In geology school, you learn how to break rocks properly, how to measure angles and directions in the field with the Brunton compass, how to climb safely. You learn how to get permission to enter private property, how to pan for gold, how to identify dozens of minerals by sight and when to take them instead to the laboratory.
And in the lab, you learn to use the petrographic microscope. That's how I fell in love with thin sections. Maybe you've seen some striking images of minerals in thin section, looking like some wildly colored abstract painting. What's up with those?
Making Thin Sections
A thin section is a hair-thin slice of rock, mounted on a microscope slide. Making one is an exercise in old-fashioned, hands-on science. It starts as you clamp a stone in a vise and cut a slice from it with a diamond saw, a slow-motion version of the butcher's meat slicer. You take the slice, trim it to a small wafer, then polish one face of it on an iron lapwheel covered with carbide grit. You fix that face to a glass slide with hard resin. Then you grind the other side down to about 30 micrometers thickness, fix a thin glass cover slip on it with more resin, and that's your thin section—a translucent sliver of stone, thinner than paper.
They have machines that do this, but my school didn't have one for student use. But if the great geologist G. K. Gilbert did it this way a century ago, then I could too.
Viewing and Analyzing Thin Sections
The petrographic microscope looks like something from Dr. Frankenstein's lab, a large apparatus with twin eyepieces and several extra attachments. As a kid I played with a microscope, but looking down the barrel of this instrument for the first time gave me vertigo, much like the experience of seeing the Moon through a good telescope.

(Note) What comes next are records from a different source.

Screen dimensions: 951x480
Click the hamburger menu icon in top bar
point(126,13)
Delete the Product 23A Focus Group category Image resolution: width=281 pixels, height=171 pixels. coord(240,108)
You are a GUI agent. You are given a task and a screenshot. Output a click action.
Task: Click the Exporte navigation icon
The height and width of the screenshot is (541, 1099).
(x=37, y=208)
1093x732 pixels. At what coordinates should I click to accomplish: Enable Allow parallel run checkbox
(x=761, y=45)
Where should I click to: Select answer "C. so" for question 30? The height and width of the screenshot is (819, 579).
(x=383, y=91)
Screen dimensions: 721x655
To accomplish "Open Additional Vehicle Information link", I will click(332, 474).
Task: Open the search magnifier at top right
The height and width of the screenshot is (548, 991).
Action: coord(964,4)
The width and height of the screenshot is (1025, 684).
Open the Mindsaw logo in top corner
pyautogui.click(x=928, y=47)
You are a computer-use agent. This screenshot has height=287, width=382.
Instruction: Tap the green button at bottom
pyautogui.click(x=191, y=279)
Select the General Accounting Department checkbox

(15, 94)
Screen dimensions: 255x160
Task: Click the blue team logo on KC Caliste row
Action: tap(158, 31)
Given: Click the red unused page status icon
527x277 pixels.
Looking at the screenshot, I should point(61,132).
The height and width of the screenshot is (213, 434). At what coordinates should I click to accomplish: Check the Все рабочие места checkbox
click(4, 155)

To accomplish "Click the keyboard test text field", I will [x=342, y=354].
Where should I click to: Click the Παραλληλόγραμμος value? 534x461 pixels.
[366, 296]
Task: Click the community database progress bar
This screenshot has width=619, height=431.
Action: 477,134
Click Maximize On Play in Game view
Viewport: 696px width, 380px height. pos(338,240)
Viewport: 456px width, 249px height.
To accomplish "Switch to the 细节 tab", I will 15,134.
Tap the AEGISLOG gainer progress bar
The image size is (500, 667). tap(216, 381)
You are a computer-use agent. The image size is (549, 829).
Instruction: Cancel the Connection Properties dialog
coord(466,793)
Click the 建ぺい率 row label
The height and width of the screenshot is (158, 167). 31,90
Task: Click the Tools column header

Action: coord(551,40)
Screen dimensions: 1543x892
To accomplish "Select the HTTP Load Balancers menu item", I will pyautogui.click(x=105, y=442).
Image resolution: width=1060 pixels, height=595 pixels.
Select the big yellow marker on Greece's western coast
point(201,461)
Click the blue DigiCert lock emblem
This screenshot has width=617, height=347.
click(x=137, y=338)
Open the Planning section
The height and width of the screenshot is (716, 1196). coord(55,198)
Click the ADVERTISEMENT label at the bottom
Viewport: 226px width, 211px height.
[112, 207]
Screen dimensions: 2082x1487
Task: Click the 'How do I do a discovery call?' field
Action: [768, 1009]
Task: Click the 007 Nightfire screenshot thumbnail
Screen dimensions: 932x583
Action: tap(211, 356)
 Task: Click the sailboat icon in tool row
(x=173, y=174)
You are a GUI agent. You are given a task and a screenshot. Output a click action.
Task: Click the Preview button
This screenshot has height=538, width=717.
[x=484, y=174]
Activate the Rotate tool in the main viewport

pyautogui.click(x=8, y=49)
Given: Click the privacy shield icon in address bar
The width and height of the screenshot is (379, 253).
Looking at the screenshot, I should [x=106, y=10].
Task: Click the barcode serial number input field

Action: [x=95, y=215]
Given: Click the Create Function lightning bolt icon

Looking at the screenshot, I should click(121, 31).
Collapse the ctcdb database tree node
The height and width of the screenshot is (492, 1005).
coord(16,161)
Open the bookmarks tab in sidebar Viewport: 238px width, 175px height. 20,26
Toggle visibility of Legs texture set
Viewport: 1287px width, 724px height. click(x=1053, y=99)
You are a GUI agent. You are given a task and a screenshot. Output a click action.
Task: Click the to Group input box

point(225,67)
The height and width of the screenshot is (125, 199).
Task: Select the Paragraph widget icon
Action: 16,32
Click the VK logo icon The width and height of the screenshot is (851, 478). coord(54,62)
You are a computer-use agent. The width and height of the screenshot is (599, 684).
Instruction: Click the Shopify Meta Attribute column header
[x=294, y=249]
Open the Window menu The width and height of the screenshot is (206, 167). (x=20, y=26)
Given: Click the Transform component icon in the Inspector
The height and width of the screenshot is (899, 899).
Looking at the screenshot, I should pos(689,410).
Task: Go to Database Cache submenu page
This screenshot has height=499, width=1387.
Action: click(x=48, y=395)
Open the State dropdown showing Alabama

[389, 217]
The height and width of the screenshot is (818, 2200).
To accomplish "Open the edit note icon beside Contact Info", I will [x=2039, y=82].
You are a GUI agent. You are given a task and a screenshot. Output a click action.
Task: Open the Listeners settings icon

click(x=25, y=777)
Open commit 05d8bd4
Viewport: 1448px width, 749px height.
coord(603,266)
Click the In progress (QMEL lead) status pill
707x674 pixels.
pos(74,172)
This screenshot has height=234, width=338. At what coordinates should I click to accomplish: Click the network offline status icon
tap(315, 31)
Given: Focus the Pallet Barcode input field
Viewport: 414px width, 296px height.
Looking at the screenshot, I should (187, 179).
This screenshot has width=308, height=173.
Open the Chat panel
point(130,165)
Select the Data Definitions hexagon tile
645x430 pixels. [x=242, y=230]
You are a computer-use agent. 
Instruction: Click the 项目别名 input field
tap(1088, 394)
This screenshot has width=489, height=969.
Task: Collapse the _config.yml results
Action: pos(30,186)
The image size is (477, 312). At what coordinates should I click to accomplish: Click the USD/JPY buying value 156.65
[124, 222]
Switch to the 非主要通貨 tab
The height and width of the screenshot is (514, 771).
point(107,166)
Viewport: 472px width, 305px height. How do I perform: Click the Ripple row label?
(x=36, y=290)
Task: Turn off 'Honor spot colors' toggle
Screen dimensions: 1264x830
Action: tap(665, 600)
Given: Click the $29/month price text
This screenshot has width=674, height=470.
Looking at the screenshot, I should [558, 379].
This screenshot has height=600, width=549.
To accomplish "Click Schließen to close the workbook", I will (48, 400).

To the naked eye, a thin section is nearly transparent, and that's true under the microscope too. Even dark minerals like garnet or olivine are clear. The stage with the thin section on it can be rotated, like turning a camera lens, and as you do that some of the minerals wink bright, then dark. That's because underneath the stage is a polarizing filter, and any mineral that itself is polarizing interferes with that polarized light. You can demonstrate the effect yourself with polarizing sunglasses by tilting them sideways against the sky, which is also polarized. Where polarizers cross each other, you get darkness, and where they both have the same direction you get brightness.
The real fun begins when you flip in the microscope's second polarizer, which is mounted above the stage and is crossed relative to the first polarizer. Then bright turns to dark across the whole field of view, and the different minerals take on interference colors that sometimes are quite vivid. The explanation takes us into mineral optics, a very deep field for which some details can be found elsewhere.
Basically, those colors tell the observer a lot about a mineral's identity and composition, and the angles that can be measured using the rotating stage tell more. For good measure, there's also a very thin wedge of quartz that the microscopist can slide in and out of the light path to gauge the effect on the interference colors.
The whole experience—turning the stage, working the polarizers and wedge, and consulting color charts—is much like working an old-fashioned slide rule. (If that makes no sense, ask your grandparents.) And just as with the slide rule, a practitioner with good hands and a good eye can do great work without electronics. The difference is that making and studying thin sections is still an essential skill today.
There are other old-fashioned skills that are still part of geologists' education, or some of them anyway. Sketching is one. Here's an article that shows some lovely art from geologists' field books of the 19th century. Another very ancient technique—flint knapping—dates from deepest prehistory. Geologists don't do that . . . crazy amateurs and some archaeologists do.